Synoptic-scale and mesoscale controls for tornadogenesis on cold fronts

This thesis addresses the origins, dynamics and forecasting of tornadoes in narrow cold-frontal rainbands (NCFRs). A review of current understanding is undertaken, which is set in context by comparison with the situation for tornadoes in supercell thunderstorms.

Environments of 114 tornadic and non-tornadic NCFRs in the UK and Ireland are explored using ECMWF reanalysis data. A generalised measure of tornado probability is obtained using the distribution of points within the parameter space defined by the two environmental parameters exhibiting the best discrimination between event classes.

Synoptic situations commonly associated with tornadic NCFRs are identified and conceptual models are developed for each. Two distinct types are defined. Firstly, those associated with developing secondary cyclones (i.e., frontal waves), which account for over half of all tornadic cases. Secondly, those associated with upper-level jet streaks cutting across the front within amplifying large-scale flow patterns, at the rear flank of a longwave trough (so-called ‘north-westerly flow’ events), which account for just over one-quarter of all tornadic cases.

For one example of each type, further analysis is undertaken using convection-permitting models and observations. Physical links are found across a wide range of spatiotemporal scales in both events. In the frontal wave case, changes in the relative magnitudes of vertical vorticity and horizontal strain at the front favoured meso-ɣ- to miso-scale vortex-genesis, likely by release of horizontal shearing instability, just down-front of the wave centre in the early stages of secondary cyclogenesis. In the north-westerly flow case, although the front was generally weaker, interaction of an upper-level jet streak and tropopause fold with the surface front’s transverse circulation initiated a sequence of events that culminated in locally tornado-favourable conditions at the surface front, near the left exit of the cross-cutting jet.

Finally, results are reviewed and compared with existing cyclone paradigms and conceptual models of cold fronts, and directions for further study are outlined.

* **Stored data**:

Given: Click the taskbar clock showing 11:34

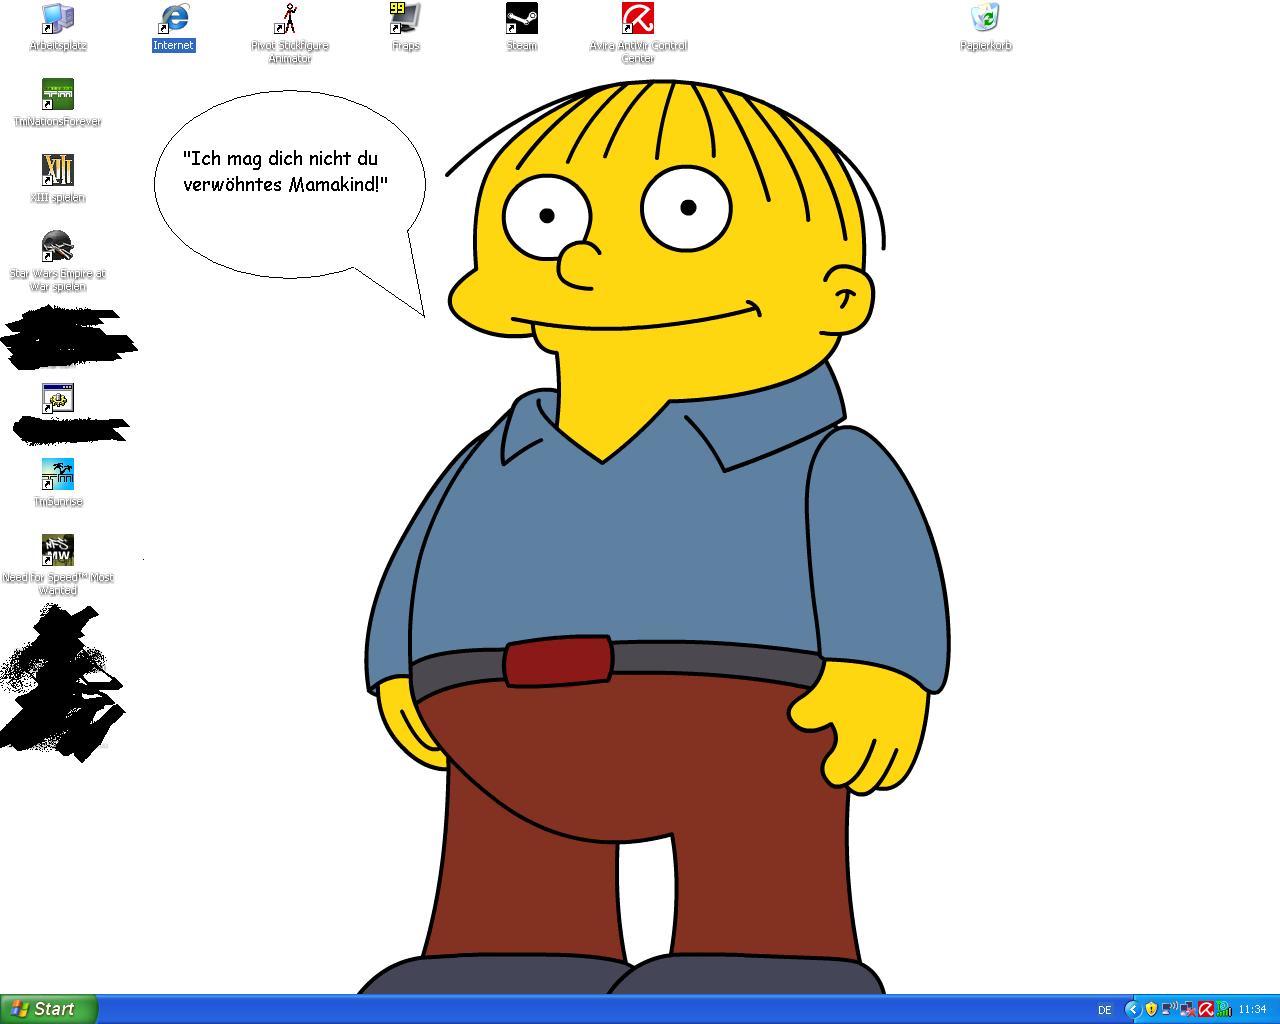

* **Exercise 1**:
Translate this sentence from the cold-front tornado abstract into Spanish: "Physical links are found across a wide range of spatiotemporal scales in both events."
* **Exercise 2**:
In the cold-front tornado abstract, reproduce word for word the passage from "Synoptic-scale and mesoscale" to "in supercell thunderstorms.".
The material has no connection to the cold-front tornado abstract.

* **Worked solution 1**:
Se encuentran vínculos físicos en una amplia gama de escalas espaciotemporales en ambos eventos.

* **Worked solution 2**:
Synoptic-scale and mesoscale controls for tornadogenesis on cold fronts

This thesis addresses the origins, dynamics and forecasting of tornadoes in narrow cold-frontal rainbands (NCFRs). A review of current understanding is undertaken, which is set in context by comparison with the situation for tornadoes in supercell thunderstorms.